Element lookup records
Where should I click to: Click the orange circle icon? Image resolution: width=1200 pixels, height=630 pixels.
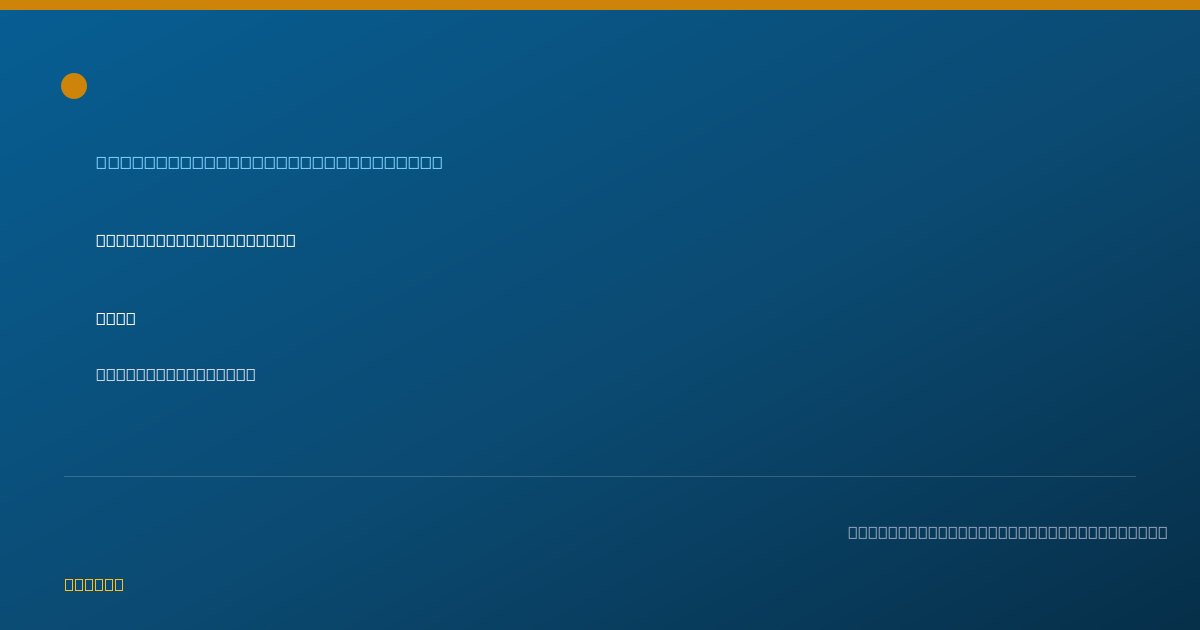74,86
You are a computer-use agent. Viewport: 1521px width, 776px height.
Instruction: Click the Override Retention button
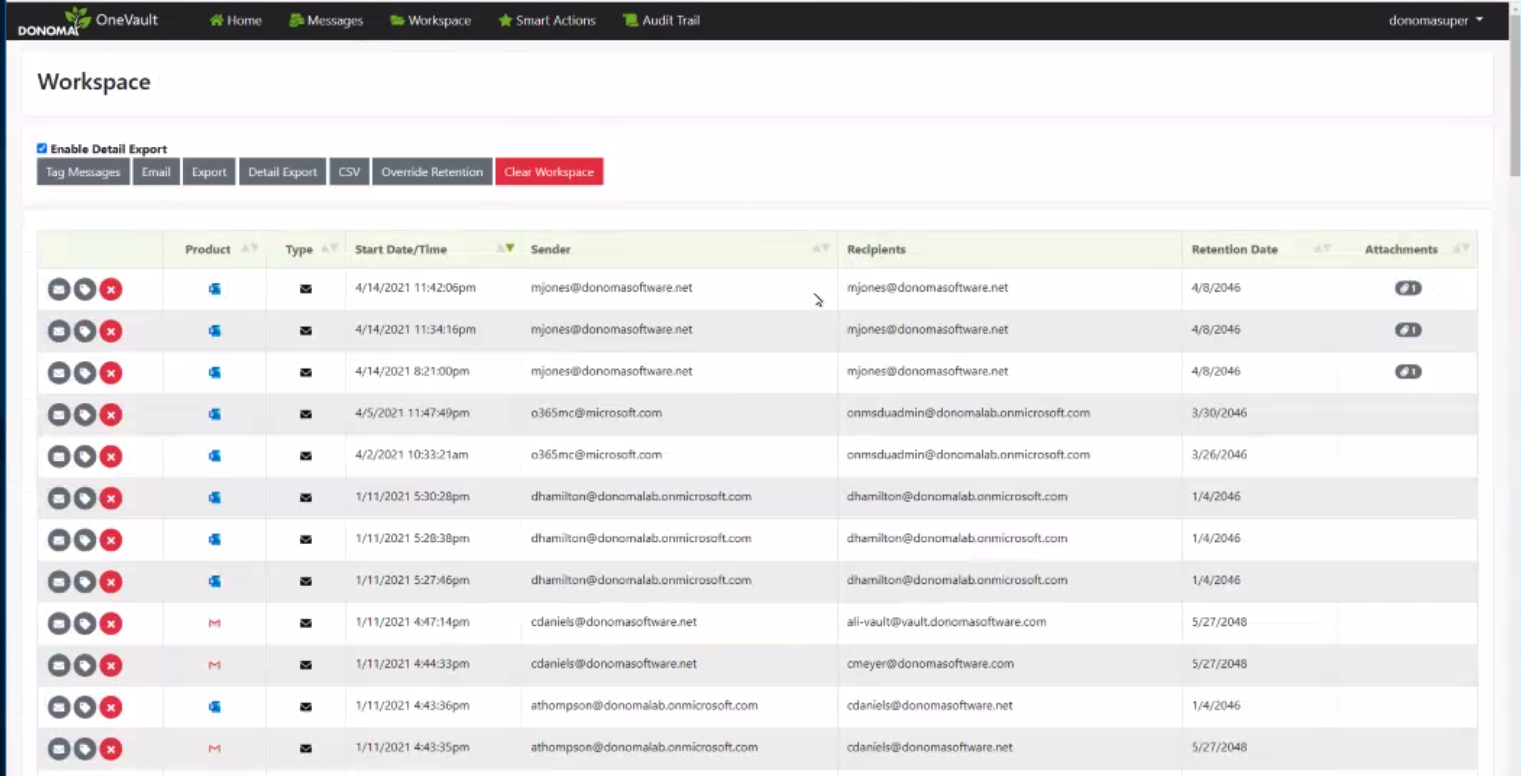pos(431,171)
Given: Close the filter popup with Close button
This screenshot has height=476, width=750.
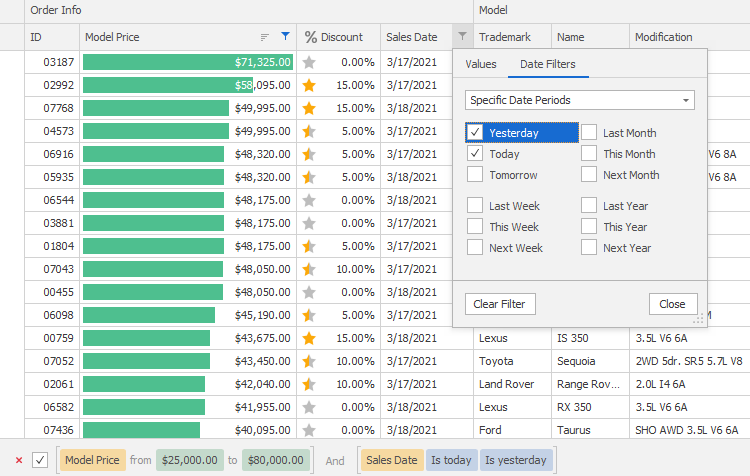Looking at the screenshot, I should pyautogui.click(x=672, y=304).
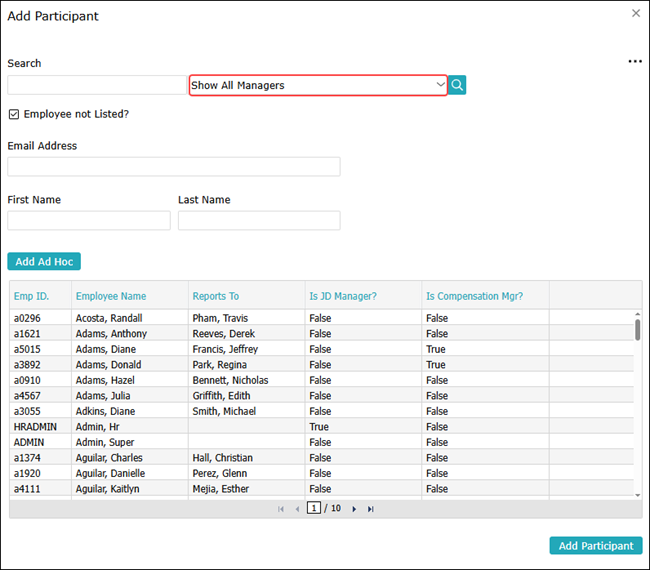Expand the Show All Managers dropdown

[x=318, y=85]
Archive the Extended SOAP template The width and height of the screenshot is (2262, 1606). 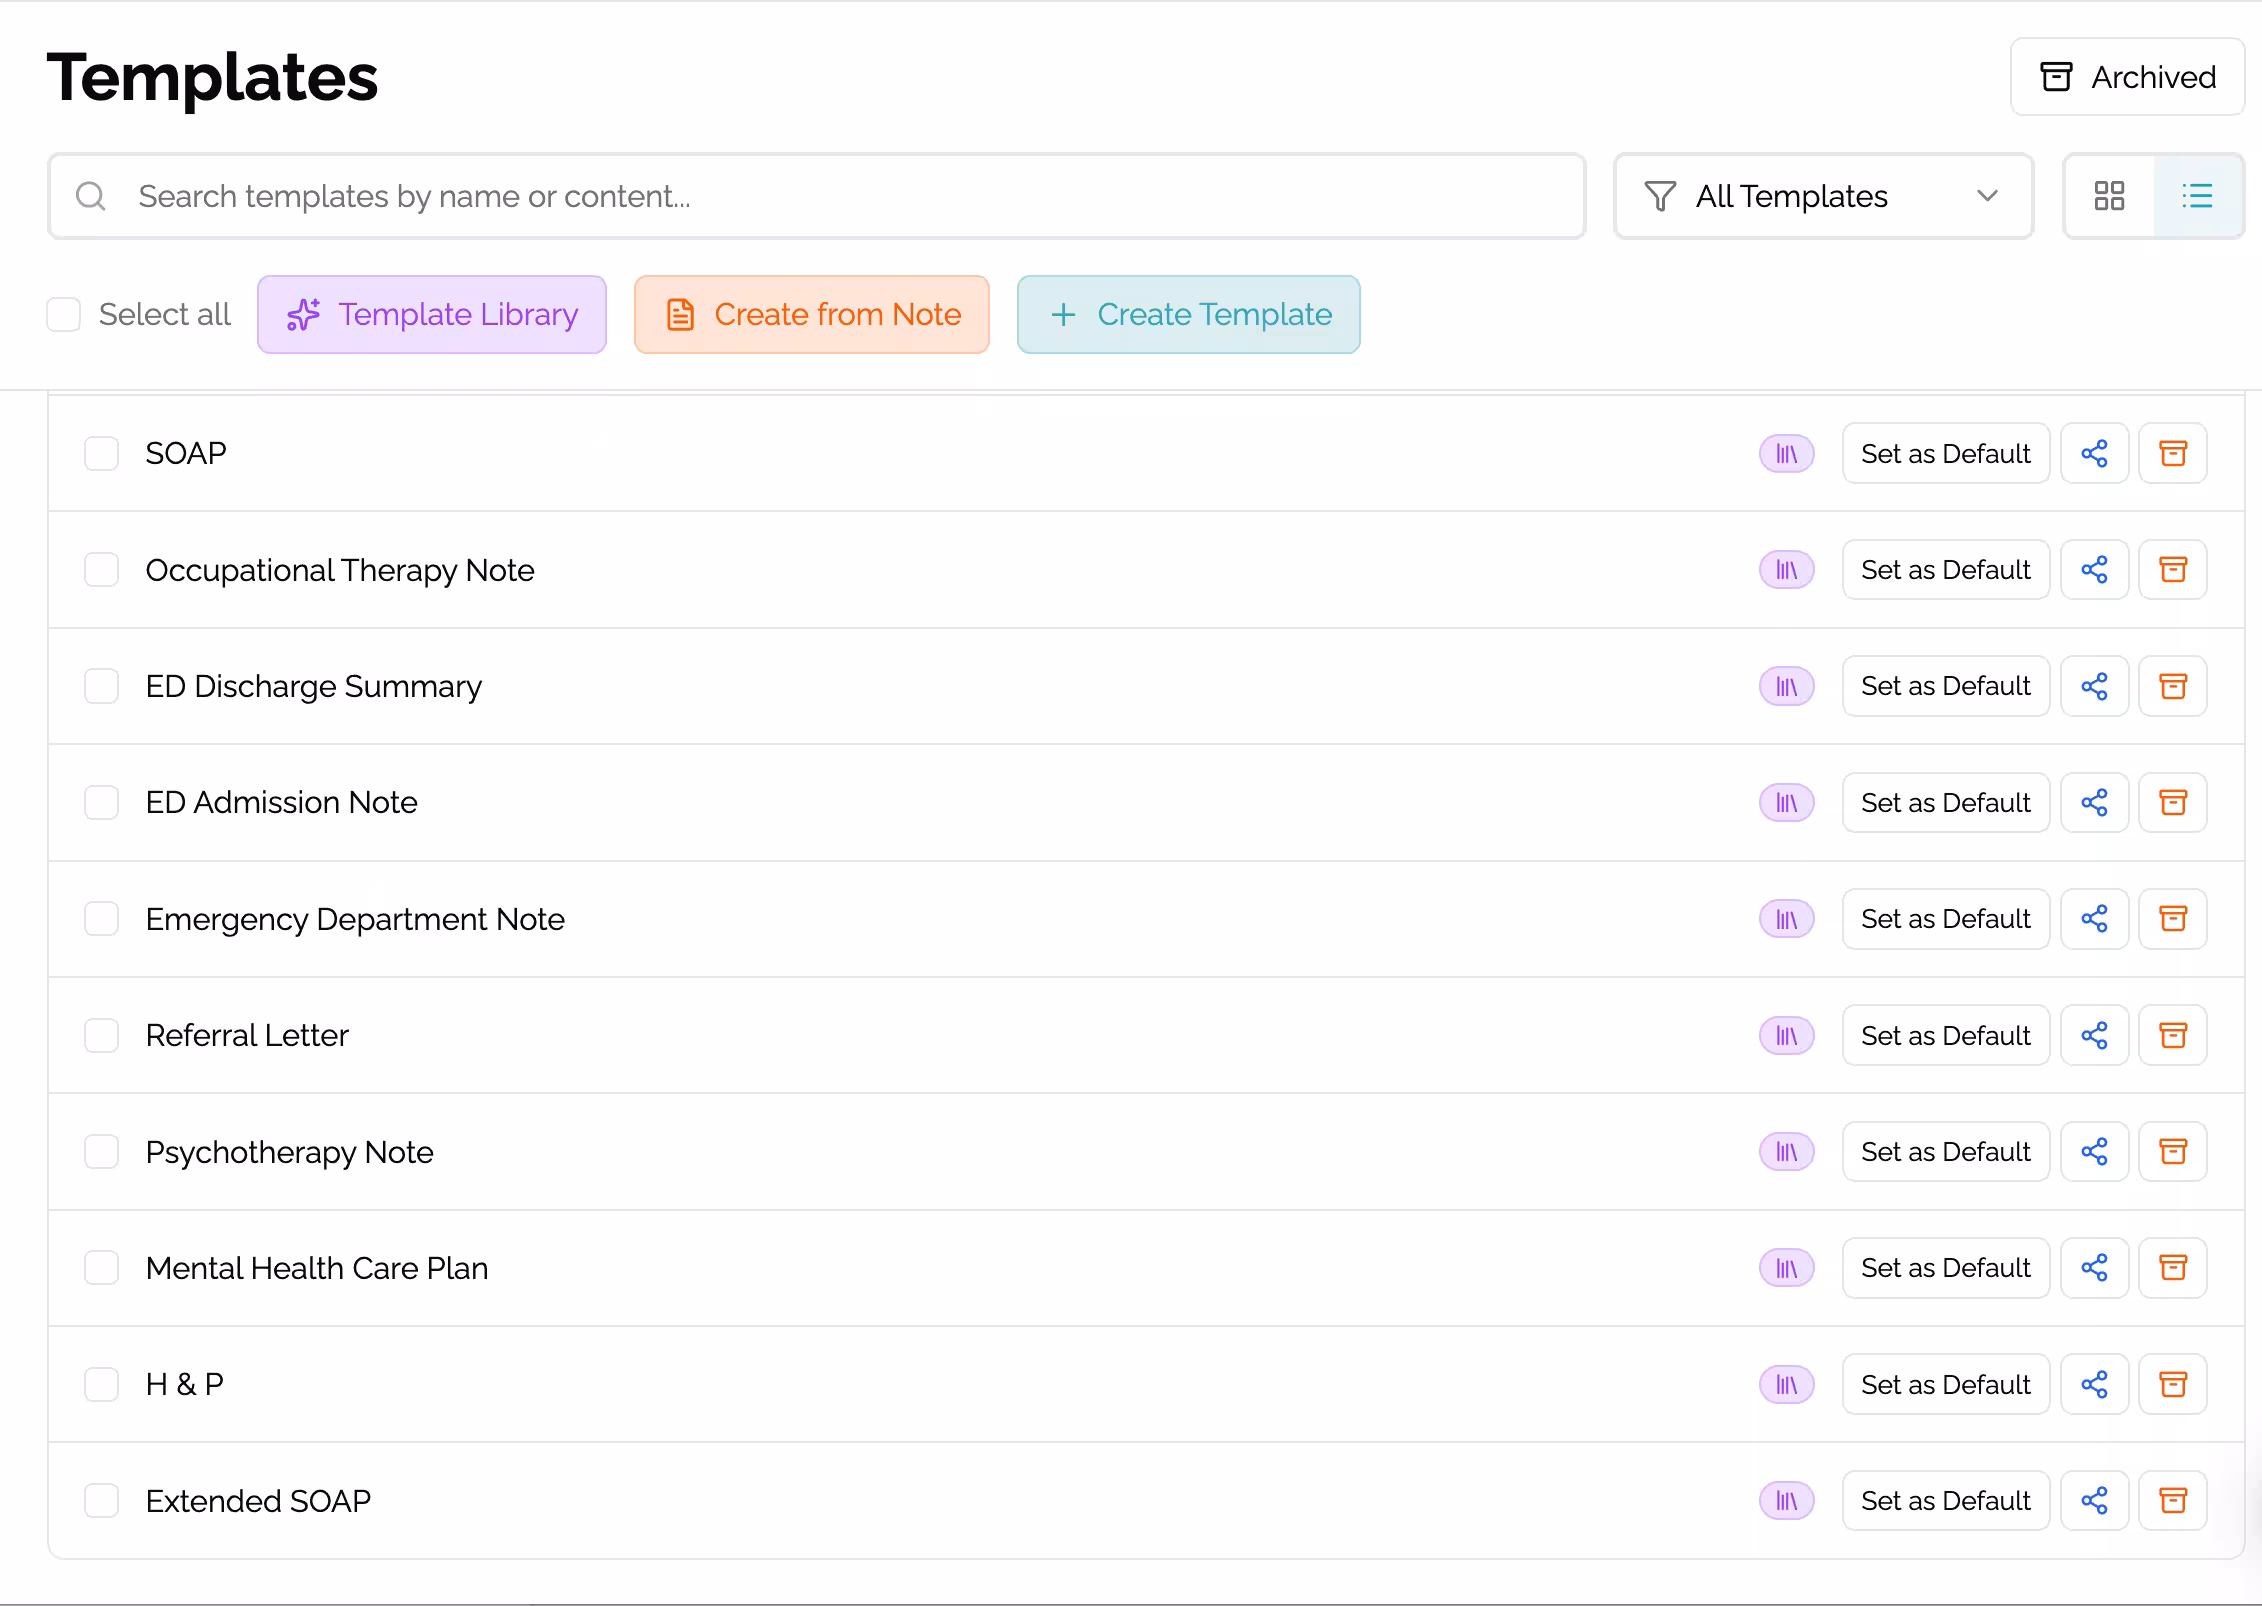pos(2173,1500)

▶ REQUIRED WORK: Extract each line of the records in which the string "button" appears.

▶ ANSWER TO THIS TASK:
Instruction: Click the Override Retention button
Given: Close the filter popup with Close button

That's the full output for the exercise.